Whereas the lost plays of the canonical triad have increasingly commanded scholarly attention in recent decades, along with an effort to make them accessible to non-specialists,2 research into the fragmentary material of the “minor” tragedians has proceeded at a slower pace. Apart from a few monographs dedicated to the individual authors, such as the in-depth study on Ion of Chios by Leurini (2000), and sporadic editions with limited [End Page 297] account of authors,3 only limited studies dedicated to edited collections (i.e., text, notes, and translation to modern languages) of the “minors” have been published in the period between the publication of Snell and Kannicht’s TrGF I2 (1986) and Cropp’s present study.4 One of these is the bilingual Greek–German edition Musa tragica by Kannicht et al. (1991), which is based on TrGF I2 and II (1981).5 Others are two doctoral dissertations in Spanish that focus on a selection of “minors” of the fifth century BCE: an unrevised reprint of the doctoral thesis of Francisco Miguel del Rincón Sánchez (2007), to whom Cropp refers but does not include in the bibliography, covering the authors from Thespis to Neophron; and the other by Pablo Luzón Martín (2015) presenting ten poets, starting from Agathon. These dissertations rely principally on the edited text of TrGF I2 with minor deviations.
Hence, Cropp’s bilingual Greek–English edition is more than welcome and responds to the need, as the author declares, to “fill a remaining gap in the Aris & Phillips series by presenting in a relatively accessible form virtually all of the text-fragments of tragedies composed by non-canonical poets between approximately 500 and 200 BC” (xxii).

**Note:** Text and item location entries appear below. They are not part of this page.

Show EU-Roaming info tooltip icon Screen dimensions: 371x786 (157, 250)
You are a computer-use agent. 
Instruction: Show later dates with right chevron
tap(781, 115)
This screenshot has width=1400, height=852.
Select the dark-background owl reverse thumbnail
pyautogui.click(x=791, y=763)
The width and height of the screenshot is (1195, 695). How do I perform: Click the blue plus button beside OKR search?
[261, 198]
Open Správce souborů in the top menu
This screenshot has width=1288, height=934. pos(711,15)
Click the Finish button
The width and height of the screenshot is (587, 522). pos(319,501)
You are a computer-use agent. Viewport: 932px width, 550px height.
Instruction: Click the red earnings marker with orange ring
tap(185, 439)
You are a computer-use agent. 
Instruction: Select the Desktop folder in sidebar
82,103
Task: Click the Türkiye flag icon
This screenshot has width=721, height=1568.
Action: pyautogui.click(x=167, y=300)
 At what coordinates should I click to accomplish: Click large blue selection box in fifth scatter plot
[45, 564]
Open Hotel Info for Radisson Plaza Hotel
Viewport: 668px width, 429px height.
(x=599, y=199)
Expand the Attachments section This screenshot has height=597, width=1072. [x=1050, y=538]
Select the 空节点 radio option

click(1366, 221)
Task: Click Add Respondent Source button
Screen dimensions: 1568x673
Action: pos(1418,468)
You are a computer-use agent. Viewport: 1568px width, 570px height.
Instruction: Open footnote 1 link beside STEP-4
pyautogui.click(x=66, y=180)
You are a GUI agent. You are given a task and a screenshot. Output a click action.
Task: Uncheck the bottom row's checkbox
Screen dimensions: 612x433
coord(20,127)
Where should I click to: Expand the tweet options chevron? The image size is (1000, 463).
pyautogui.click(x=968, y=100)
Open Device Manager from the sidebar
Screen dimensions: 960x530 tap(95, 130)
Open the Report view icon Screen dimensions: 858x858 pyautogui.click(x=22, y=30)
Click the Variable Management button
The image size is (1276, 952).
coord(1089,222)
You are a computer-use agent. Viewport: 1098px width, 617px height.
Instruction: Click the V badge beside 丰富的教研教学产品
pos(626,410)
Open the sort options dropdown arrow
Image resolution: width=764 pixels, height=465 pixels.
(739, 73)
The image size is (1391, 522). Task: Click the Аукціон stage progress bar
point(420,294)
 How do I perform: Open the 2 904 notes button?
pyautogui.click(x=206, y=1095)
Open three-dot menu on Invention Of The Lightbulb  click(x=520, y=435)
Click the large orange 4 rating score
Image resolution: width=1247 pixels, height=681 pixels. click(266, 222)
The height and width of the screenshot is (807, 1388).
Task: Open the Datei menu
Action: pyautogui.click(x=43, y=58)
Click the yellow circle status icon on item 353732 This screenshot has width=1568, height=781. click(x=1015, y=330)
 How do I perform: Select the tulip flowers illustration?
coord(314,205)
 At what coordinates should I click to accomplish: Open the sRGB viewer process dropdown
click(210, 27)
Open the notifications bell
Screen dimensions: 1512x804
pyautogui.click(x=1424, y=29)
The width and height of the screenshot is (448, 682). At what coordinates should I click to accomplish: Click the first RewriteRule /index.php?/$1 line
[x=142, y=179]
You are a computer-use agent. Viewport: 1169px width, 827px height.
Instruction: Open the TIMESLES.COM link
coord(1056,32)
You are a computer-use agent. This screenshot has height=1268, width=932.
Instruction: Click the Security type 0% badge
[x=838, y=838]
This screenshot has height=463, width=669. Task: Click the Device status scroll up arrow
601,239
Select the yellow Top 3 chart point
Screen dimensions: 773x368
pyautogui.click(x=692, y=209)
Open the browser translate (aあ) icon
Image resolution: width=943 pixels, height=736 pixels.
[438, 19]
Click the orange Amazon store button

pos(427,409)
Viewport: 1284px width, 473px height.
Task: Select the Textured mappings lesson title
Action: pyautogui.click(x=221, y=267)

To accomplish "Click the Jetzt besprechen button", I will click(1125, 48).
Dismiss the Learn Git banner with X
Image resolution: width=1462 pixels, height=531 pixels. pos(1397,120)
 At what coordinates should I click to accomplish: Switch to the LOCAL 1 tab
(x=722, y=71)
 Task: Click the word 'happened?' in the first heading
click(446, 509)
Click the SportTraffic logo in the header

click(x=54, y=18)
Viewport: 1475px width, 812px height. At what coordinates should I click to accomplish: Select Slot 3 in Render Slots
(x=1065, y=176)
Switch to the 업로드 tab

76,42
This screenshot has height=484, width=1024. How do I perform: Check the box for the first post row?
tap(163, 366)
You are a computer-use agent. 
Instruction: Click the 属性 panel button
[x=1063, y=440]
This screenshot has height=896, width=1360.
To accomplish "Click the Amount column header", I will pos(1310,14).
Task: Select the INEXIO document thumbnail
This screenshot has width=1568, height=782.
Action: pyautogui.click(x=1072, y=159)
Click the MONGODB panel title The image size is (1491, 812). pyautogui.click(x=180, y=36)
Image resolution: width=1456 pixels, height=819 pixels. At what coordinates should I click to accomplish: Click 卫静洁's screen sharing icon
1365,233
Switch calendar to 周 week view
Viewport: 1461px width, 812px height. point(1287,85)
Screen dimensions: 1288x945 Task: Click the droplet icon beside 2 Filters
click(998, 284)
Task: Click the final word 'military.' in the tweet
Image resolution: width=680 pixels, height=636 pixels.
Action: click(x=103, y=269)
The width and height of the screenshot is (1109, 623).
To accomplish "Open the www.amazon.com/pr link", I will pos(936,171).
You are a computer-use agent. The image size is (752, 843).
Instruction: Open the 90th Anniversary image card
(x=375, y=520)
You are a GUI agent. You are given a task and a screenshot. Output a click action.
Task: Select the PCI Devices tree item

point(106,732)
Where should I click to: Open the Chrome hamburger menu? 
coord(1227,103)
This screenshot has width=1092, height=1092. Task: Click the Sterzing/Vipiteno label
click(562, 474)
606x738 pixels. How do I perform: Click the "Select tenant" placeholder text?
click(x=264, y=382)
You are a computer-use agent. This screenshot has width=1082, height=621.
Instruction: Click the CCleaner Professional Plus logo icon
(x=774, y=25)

In the introduction, Cropp first presents an outline of tragedy in the fifth century BCE with reference to the earlier period (ix–xviii), challenging Aristotle’s account (Poet. 1449a13–15) of tragedy’s evolution and supporting the view that tragedy “was developed in a particular historical context, as a striking addition to the Athenian democracy’s newly elaborated spring festival of Dionysus” (xi). He then provides a critical overview of evidence (xviii–xxi) and illustrates the editorial principles used in the volume and the internal arrangement of the chapters (xxii–xxiv).
The main body of the book consists of testimonia, fragments, and notes covering twenty of the more than forty neglected tragic poets of the fifth century BCE, several of which “are not in fact represented by any text-fragments but are included for their historical interest” (e.g., Euphorion and Euaeon, 55–57 [TrGF I2 12–13]).
The material is based on the TrGF I2 by Snell and Kannicht, with addenda and corrigenda by Kannicht in TrGF V (2004: 1102–1116). For practical considerations of accessibility, Cropp uses the same identification numbers of authors, as well as the numbering and the order of testimonia (T) and fragments (F), while the few exceptions are discussed in the commentary (e.g., Critias’ Pirithous F 3–4, where F 3 is printed after F 4, 198–199, 222–223 following the order of Nauck’s edition F 593 and F 594). Beyond these correlations, Cropp’s edition is completely different...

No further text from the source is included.